Quelques mois après, jeudi 18 juin, Jean Nouvel prend la parole au cours d’une conférence de presse de plus d’une heure et demie dans son agence parisienne. Se présentant comme un «homme traumatisé, muselé par un contrat qui [l]’a empêché de dire quoi que ce soit» et voulant «en finir avec les idées reçues», il a affirmé, devant une trentaine de journalistes invités par un communiqué de presse lundi dernier : «Je me suis permis de rompre le silence une première fois mais sans parler de ce qui se passait à l’intérieur. […] Mes avocats m’ont dit que je pouvais parler maintenant, avec la distance.»

«Sabotage»

Jean Nouvel explique que de nombreuses modifications ont été apportées par la maîtrise d’œuvre à son idée initiale, telles que le retrait de la majeure partie du bois de la salle principale ou encore le refus de créer le voile blanc acoustique qu’il avait pensé. Il qualifie tous ces changements de «sabotage» de son projet initial : «Ce qu’on veut faire croire, c’est que c’est moi qui ai changé les plans avec mes lubies, mais c’est eux qui ont changé.»

Souvent pointé du doigt et désigné comme responsable de l’explosion du coût de construction de la Philharmonie (financée à 100% par de l’argent public, à 45% par le ministère de la Culture, à 45% par la ville de Paris, et à 10% par la région Ile-de-France), l’architecte se défend en expliquant qu’il y a eu dès le départ une fausse estimation du prix (200 millions d’euros), dont le but était de faire passer le projet à Bercy. Jean Nouvel qualifie cette sous-estimation de «première des malhonnêtetés». Il explique ensuite : «Si je voulais construire ce type de programme, j’étais obligé de signer. Dès 2007, on a rendu le vrai prix», qui était de 250 millions. Le prix actuel est de 386 millions, mais «ce n’est pas le même projet», selon Jean Nouvel.

Il revient également sur l’ouverture «prématurée» de la Philharmonie en janvier qu’il qualifie «d’inconscience sécuritaire» et qui, selon lui, a entraîné de nombreux coûts d’accélération. «Le problème posé est celui de l’utilisation de l’argent public : qui va payer, qui va nous dire le prix, qui va le contrôler ?»

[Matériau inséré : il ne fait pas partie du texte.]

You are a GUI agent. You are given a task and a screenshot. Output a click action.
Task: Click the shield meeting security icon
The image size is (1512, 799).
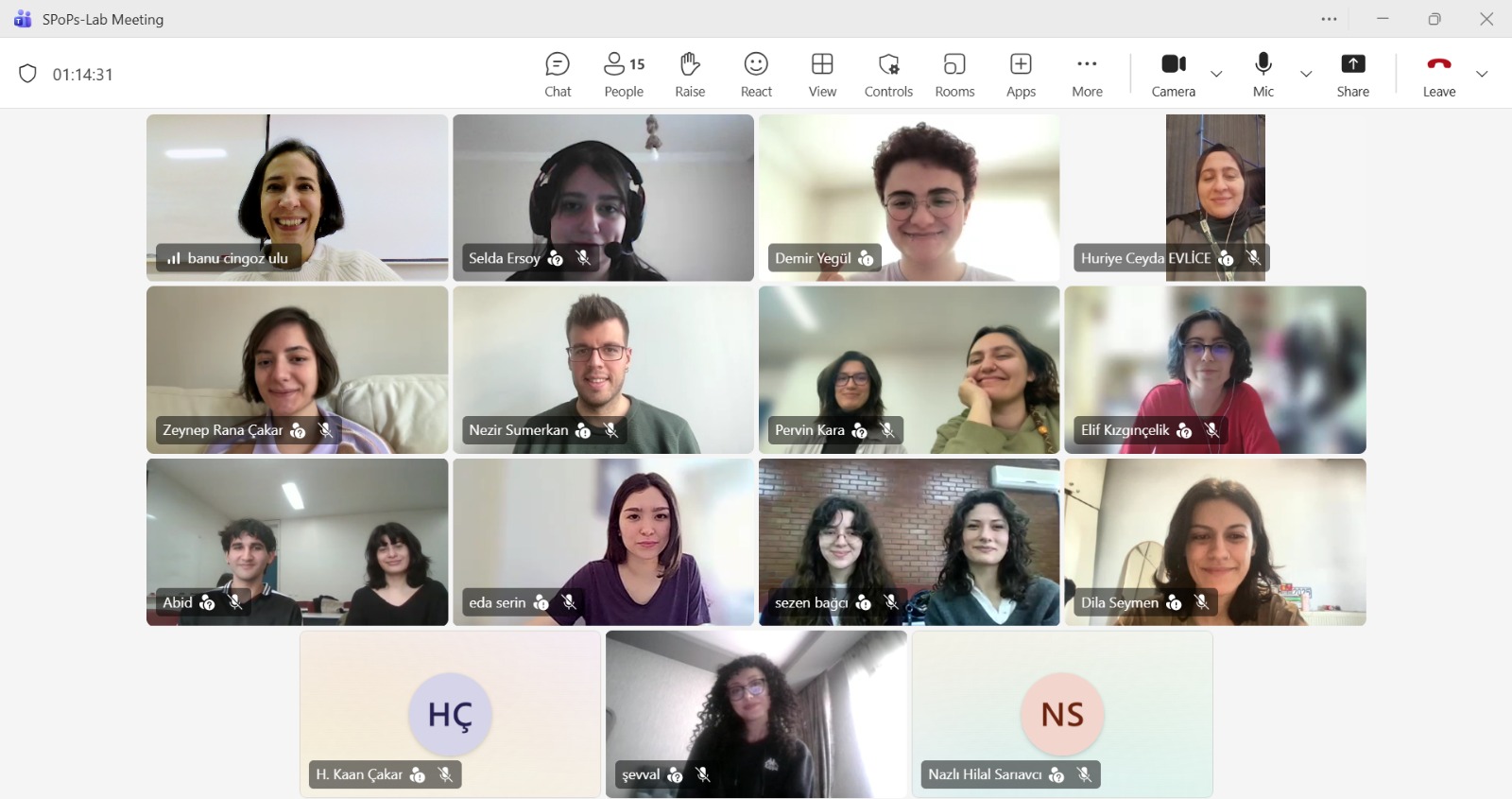pos(27,74)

«Je ne renie pas ce bâtiment à 100%»

L’architecte revient également sur le processus d’éviction et le «véritable bashing» dont il a été victime. Il affirme : «On nous a refusé la coordination, le pilotage a été confié à un prestataire extérieur. […] La plupart des ouvrages ont été faits en dehors des visas de l’architecte. […] Le maître d’œuvre a de moins en moins voulu que nous soyons au courant du prix du bâtiment. […] C’est dur de piloter un chantier dans ces conditions.» Il parle «d’attaques préméditées contre l’architecte» dont le «pouvoir est totalement nié». «Ce qui m’arrive arrive à de plus en plus d’architectes en France.» Souvent critiqué pour la complexité de ses réalisations, l’architecte, qui n’a aucune envie de prendre la responsabilité de tous ces mois de retard et du surcoût de la construction, nie toute «prouesse technique» dans son projet qu’il ne considère pas comme complexe.

Il a conclu en expliquant : «Je ne renie pas ce bâtiment à 100%, je le défendrai jusqu’au bout. C’est l’exécution de tout ça qui pose problème. […] Si on me permet de corriger ce bâtiment pour qu’il soit digne, j’irai jusqu’au bout.» Même si pour lui, cela relèverait du «miracle».